Public opinion was with the IRA in the Nationalist section of Northern Ireland and the much larger Republic, styrongly in the early 1970s. The 3-part series centres on the world's biggest art robbery ever.
There is a second series of Kin. The first was loosely based on the Hutch-Kinahan feud, which claimed 18 lives, and much weakened each gang. The second is fiction AFAICT. But it's more of the same
Last edited by business_kid; 07-22-2023 at 09:07 AM.
Reason: Corrections & clarifications
I torrented a thing on "Chernobyl - The New Evidence," as you can do that here. It was two parts on the Ukranian KGB files on Chernobyl. I found that I had not absorbed any of the essential information in the HBO 2019 Chernobyl mini-series about the 1986 disaster. So I grabbed that and rewatched it, taking notes as the Valery Legasov character was depicted HONESTLY explaining the Chernobyl Disaster in episode 5. I even took notes. Very informative. The whole thing made more sense then.
Now honestly explaining something sensitive publicly is not something you could do in the cold war USSR, so there were personal consequences for Legasov. His International standing saved his life, so he was left in suspended animation. No work, his old title but no authority, no job, etc. But he left tapes and committed suicide in 1988, and things were fixed after that. He had garnered an international reputation.
So I looked up the Wikipedia page on Legasov, as HBO omits the role of other scientists entirely. This is a 6 part BBC series. The HBO series is very good on the Science, but is weak on Legasov's personal struggles. I haven't watched this yet, but expect a different perspective at least.
That's one 60 minute video, as opposed to the 5 on HBO mini-series. What stuck with me with the HBO thing was that they invented one woman character involved to represent other scientists at home and abroad.

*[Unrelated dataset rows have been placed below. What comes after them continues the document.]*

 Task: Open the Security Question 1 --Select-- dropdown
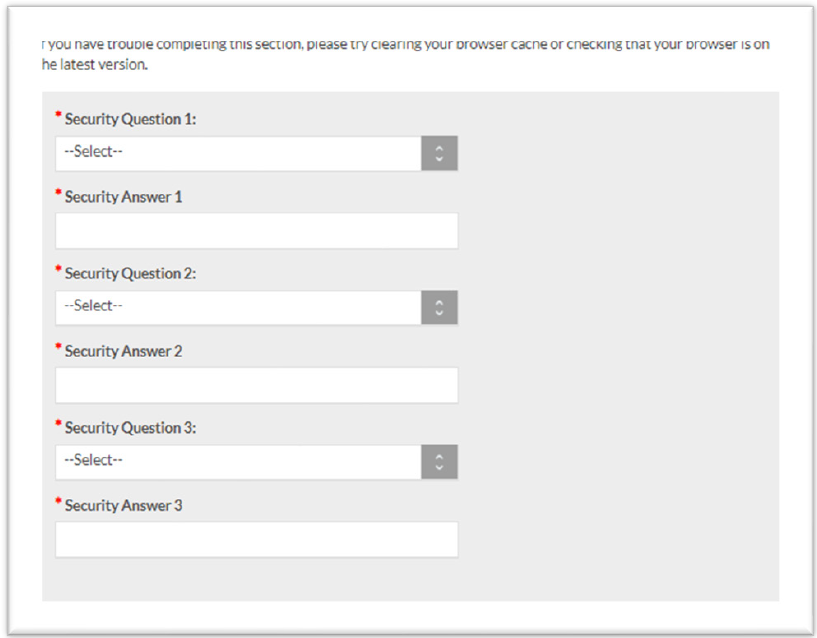(x=239, y=153)
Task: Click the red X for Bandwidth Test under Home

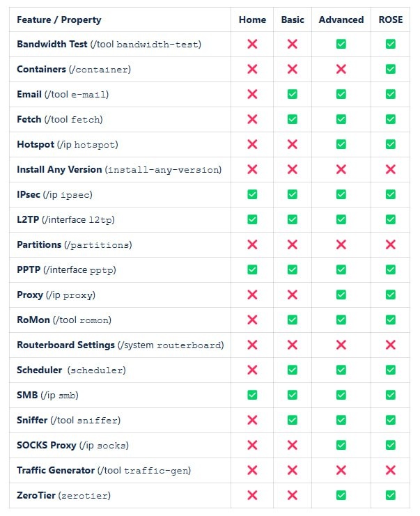Action: [252, 44]
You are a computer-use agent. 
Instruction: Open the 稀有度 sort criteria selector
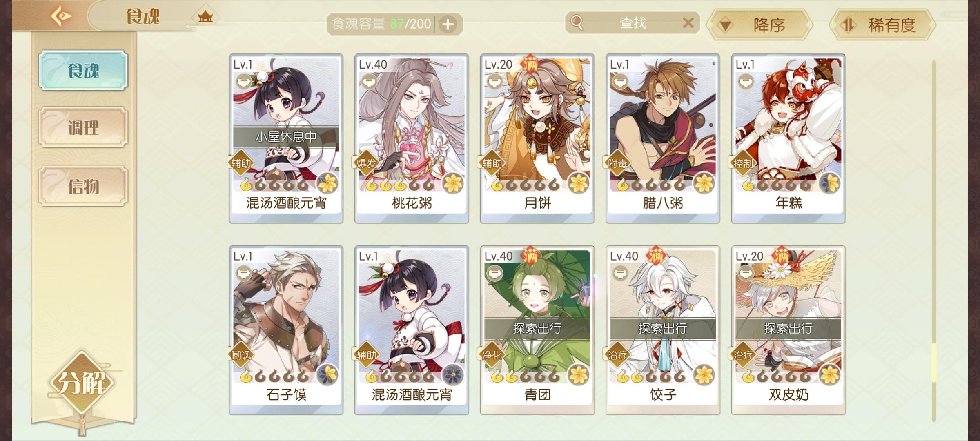[882, 25]
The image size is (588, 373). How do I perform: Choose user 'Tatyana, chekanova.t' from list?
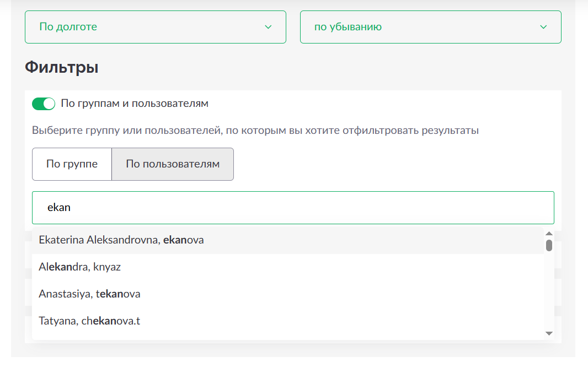point(89,321)
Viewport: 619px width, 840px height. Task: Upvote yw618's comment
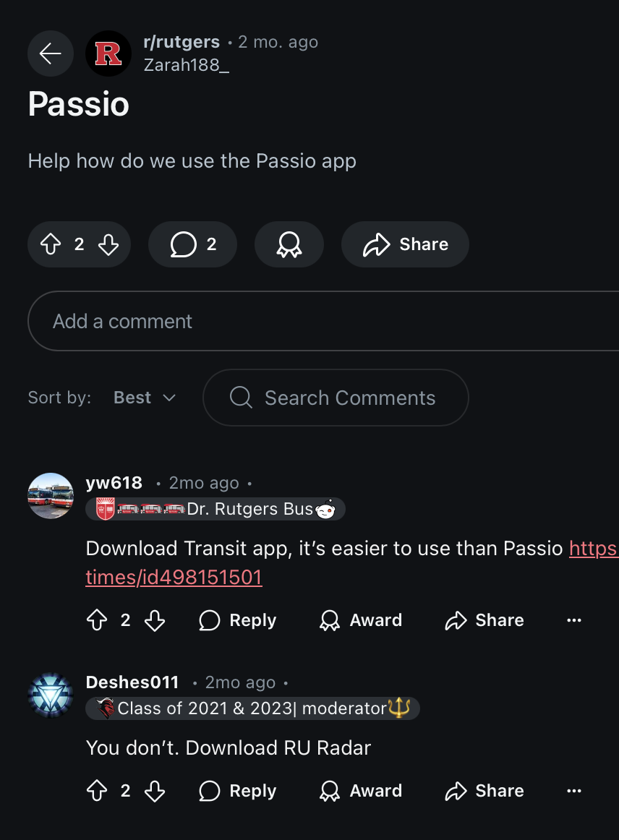[x=97, y=620]
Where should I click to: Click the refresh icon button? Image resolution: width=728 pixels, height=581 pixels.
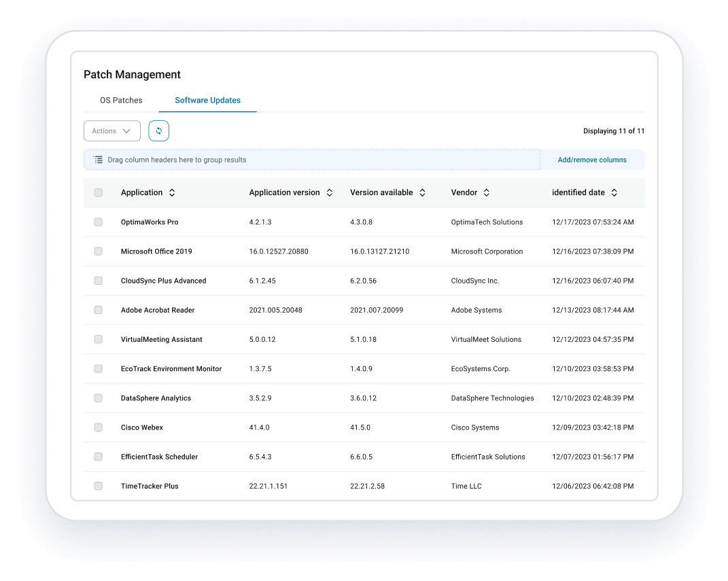tap(158, 131)
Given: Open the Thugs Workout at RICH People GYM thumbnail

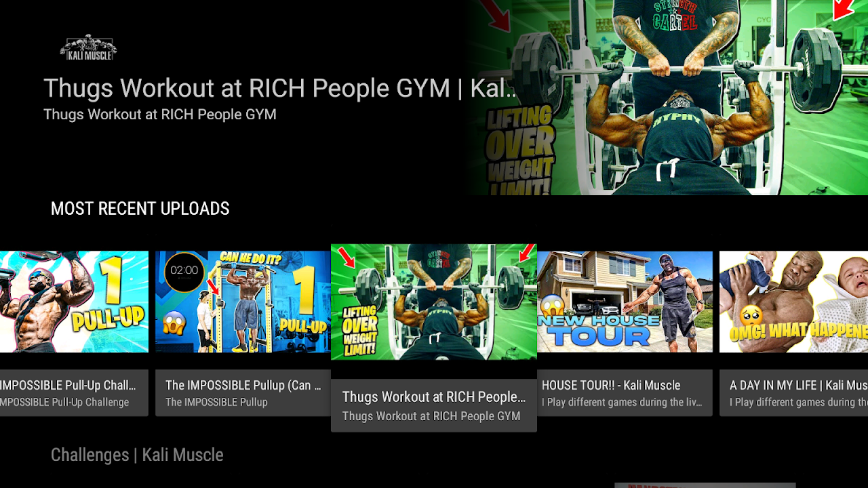Looking at the screenshot, I should click(434, 302).
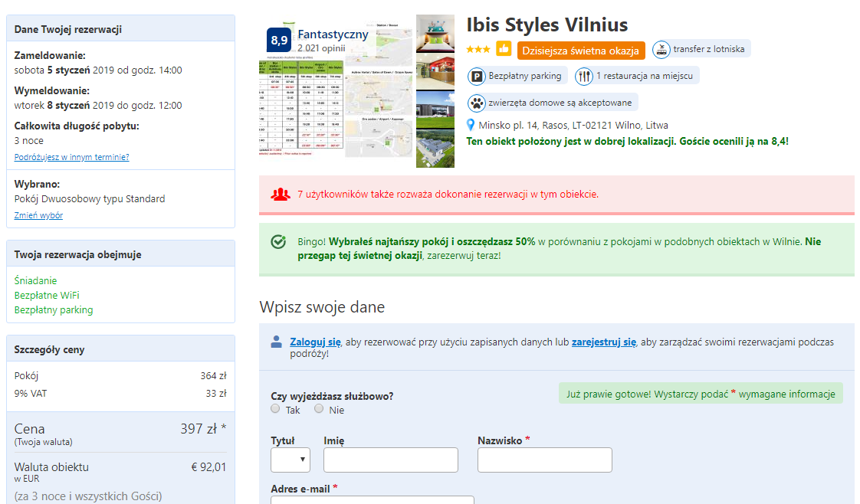Open the hotel room photo with green wall

(x=435, y=33)
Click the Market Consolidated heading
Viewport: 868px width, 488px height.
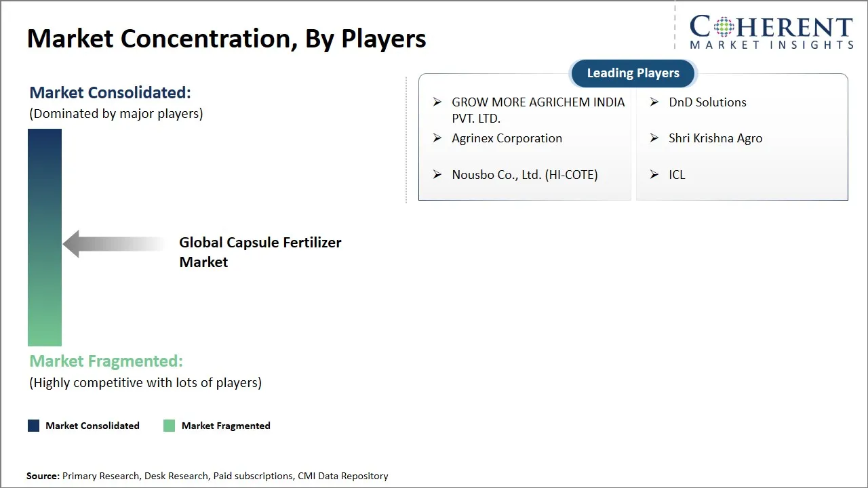coord(110,93)
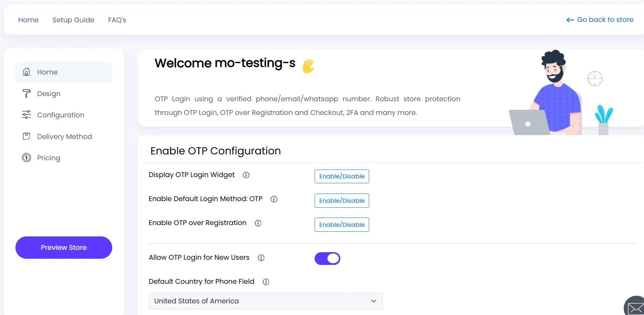Click info icon beside Display OTP Login Widget
644x315 pixels.
[246, 175]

In fact there were a considerable number of scientists under Legasov. He must have annoyed folks big time, but how I don't know, really.
Last edited by business_kid; 08-01-2023 at 01:41 PM.
Only "Deadline at Dawn" has an imdb page. Are these unreleased gems... or the released lead balloons?
Try watching them when you have some spare time and decide for yourself. All the movies have detailed entries on Wikipedia, for example https://en.wikipedia.org/wiki/Female_(1933_film) , but looking at that beforehand will spoil the plot.
Last edited by grumpyskeptic; 08-12-2023 at 08:49 AM.
Well, being guided by the different filters imposed by both of us here, I'm afraid, for us anyhow, "Female" falls into the 'lead balloon' category.
1933 was a different time, of course. Superhet radio reception, & TV were all in the future. Your choices of entertainment were much fewer, and people going out were glad to see anything. In 1933, the midst of the Depression, the budget was also extremely tight.